_YOUR INSTRUCTIONS_.
Give every line of the material again, exactly as written.

*** Opening of DATA FOR ANALYSIS ***

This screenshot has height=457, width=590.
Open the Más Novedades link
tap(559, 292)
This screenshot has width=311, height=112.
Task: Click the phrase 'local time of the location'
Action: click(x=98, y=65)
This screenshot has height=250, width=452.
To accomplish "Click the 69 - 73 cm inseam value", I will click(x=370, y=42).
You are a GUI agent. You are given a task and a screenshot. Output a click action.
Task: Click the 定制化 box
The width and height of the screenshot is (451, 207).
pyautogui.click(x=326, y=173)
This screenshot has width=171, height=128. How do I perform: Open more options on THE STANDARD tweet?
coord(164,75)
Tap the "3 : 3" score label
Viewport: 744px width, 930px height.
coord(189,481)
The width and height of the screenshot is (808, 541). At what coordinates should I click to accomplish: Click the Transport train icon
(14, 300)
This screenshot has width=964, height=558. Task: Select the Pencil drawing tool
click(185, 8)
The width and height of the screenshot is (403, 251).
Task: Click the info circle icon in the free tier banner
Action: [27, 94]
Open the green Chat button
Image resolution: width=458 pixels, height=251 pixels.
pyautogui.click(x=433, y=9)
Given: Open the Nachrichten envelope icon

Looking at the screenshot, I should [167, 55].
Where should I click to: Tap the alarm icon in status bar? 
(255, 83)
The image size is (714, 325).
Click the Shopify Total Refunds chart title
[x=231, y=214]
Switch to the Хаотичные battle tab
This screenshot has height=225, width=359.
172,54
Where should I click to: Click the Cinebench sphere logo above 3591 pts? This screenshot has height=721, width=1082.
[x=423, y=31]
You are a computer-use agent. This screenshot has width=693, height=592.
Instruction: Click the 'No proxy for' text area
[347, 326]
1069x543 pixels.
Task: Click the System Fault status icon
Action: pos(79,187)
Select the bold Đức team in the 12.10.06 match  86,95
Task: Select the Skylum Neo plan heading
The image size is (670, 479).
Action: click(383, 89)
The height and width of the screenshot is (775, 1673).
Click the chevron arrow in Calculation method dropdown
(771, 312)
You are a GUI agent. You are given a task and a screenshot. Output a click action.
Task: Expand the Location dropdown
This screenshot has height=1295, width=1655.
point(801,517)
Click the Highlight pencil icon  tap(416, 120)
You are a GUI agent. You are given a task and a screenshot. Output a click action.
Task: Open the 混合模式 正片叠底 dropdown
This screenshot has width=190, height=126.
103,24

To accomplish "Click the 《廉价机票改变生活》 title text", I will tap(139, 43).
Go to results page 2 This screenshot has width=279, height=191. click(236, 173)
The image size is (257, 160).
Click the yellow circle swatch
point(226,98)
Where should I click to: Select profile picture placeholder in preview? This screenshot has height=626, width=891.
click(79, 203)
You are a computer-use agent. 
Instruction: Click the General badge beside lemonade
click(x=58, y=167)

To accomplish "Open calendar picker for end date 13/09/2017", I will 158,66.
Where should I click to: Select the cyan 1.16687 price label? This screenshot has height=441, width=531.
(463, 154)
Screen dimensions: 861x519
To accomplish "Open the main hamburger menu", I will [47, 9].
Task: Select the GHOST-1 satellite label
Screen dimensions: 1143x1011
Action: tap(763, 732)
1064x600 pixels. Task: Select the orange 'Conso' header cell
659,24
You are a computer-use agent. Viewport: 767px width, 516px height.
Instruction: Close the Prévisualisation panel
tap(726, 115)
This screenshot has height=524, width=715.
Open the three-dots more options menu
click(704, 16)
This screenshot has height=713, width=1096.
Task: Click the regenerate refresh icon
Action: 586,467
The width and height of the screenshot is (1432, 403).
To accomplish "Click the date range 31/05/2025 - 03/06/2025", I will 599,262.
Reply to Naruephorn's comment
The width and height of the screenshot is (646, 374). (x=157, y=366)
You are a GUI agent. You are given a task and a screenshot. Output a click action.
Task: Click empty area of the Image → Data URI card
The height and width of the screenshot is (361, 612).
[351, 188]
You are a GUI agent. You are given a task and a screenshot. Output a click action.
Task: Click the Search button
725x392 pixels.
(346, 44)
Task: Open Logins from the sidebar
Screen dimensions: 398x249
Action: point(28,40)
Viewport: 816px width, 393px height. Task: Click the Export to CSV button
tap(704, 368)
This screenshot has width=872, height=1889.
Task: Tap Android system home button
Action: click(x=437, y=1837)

*** Close of DATA FOR ANALYSIS ***

_ANSWER TO THE PROBLEM_.
This screenshot has height=457, width=590.
Open the Más Novedades link
tap(559, 292)
This screenshot has width=311, height=112.
Task: Click the phrase 'local time of the location'
Action: click(x=98, y=65)
This screenshot has height=250, width=452.
To accomplish "Click the 69 - 73 cm inseam value", I will click(x=370, y=42).
You are a GUI agent. You are given a task and a screenshot. Output a click action.
Task: Click the 定制化 box
The width and height of the screenshot is (451, 207).
pyautogui.click(x=326, y=173)
This screenshot has width=171, height=128. How do I perform: Open more options on THE STANDARD tweet?
coord(164,75)
Tap the "3 : 3" score label
Viewport: 744px width, 930px height.
coord(189,481)
The width and height of the screenshot is (808, 541). At what coordinates should I click to accomplish: Click the Transport train icon
(14, 300)
This screenshot has width=964, height=558. Task: Select the Pencil drawing tool
click(185, 8)
The width and height of the screenshot is (403, 251).
Task: Click the info circle icon in the free tier banner
Action: [27, 94]
Open the green Chat button
Image resolution: width=458 pixels, height=251 pixels.
pyautogui.click(x=433, y=9)
Given: Open the Nachrichten envelope icon

Looking at the screenshot, I should [167, 55].
Where should I click to: Tap the alarm icon in status bar? 
(255, 83)
The image size is (714, 325).
Click the Shopify Total Refunds chart title
[x=231, y=214]
Switch to the Хаотичные battle tab
This screenshot has height=225, width=359.
172,54
Where should I click to: Click the Cinebench sphere logo above 3591 pts? This screenshot has height=721, width=1082.
[x=423, y=31]
You are a computer-use agent. This screenshot has width=693, height=592.
Instruction: Click the 'No proxy for' text area
[347, 326]
1069x543 pixels.
Task: Click the System Fault status icon
Action: pos(79,187)
Select the bold Đức team in the 12.10.06 match  86,95
Task: Select the Skylum Neo plan heading
The image size is (670, 479).
Action: click(383, 89)
The height and width of the screenshot is (775, 1673).
Click the chevron arrow in Calculation method dropdown
(771, 312)
You are a GUI agent. You are given a task and a screenshot. Output a click action.
Task: Expand the Location dropdown
This screenshot has height=1295, width=1655.
point(801,517)
Click the Highlight pencil icon  tap(416, 120)
You are a GUI agent. You are given a task and a screenshot. Output a click action.
Task: Open the 混合模式 正片叠底 dropdown
This screenshot has width=190, height=126.
103,24

To accomplish "Click the 《廉价机票改变生活》 title text", I will tap(139, 43).
Go to results page 2 This screenshot has width=279, height=191. click(236, 173)
The image size is (257, 160).
Click the yellow circle swatch
point(226,98)
Where should I click to: Select profile picture placeholder in preview? This screenshot has height=626, width=891.
click(79, 203)
You are a computer-use agent. 
Instruction: Click the General badge beside lemonade
click(x=58, y=167)

To accomplish "Open calendar picker for end date 13/09/2017", I will 158,66.
Where should I click to: Select the cyan 1.16687 price label? This screenshot has height=441, width=531.
(463, 154)
Screen dimensions: 861x519
To accomplish "Open the main hamburger menu", I will [47, 9].
Task: Select the GHOST-1 satellite label
Screen dimensions: 1143x1011
Action: tap(763, 732)
1064x600 pixels. Task: Select the orange 'Conso' header cell
659,24
You are a computer-use agent. Viewport: 767px width, 516px height.
Instruction: Close the Prévisualisation panel
tap(726, 115)
This screenshot has height=524, width=715.
Open the three-dots more options menu
click(704, 16)
This screenshot has height=713, width=1096.
Task: Click the regenerate refresh icon
Action: 586,467
The width and height of the screenshot is (1432, 403).
To accomplish "Click the date range 31/05/2025 - 03/06/2025", I will 599,262.
Reply to Naruephorn's comment
The width and height of the screenshot is (646, 374). (x=157, y=366)
You are a GUI agent. You are given a task and a screenshot. Output a click action.
Task: Click empty area of the Image → Data URI card
The height and width of the screenshot is (361, 612).
[351, 188]
You are a GUI agent. You are given a task and a screenshot. Output a click action.
Task: Click the Search button
725x392 pixels.
(346, 44)
Task: Open Logins from the sidebar
Screen dimensions: 398x249
Action: point(28,40)
Viewport: 816px width, 393px height. Task: Click the Export to CSV button
tap(704, 368)
This screenshot has width=872, height=1889.
Task: Tap Android system home button
Action: click(x=437, y=1837)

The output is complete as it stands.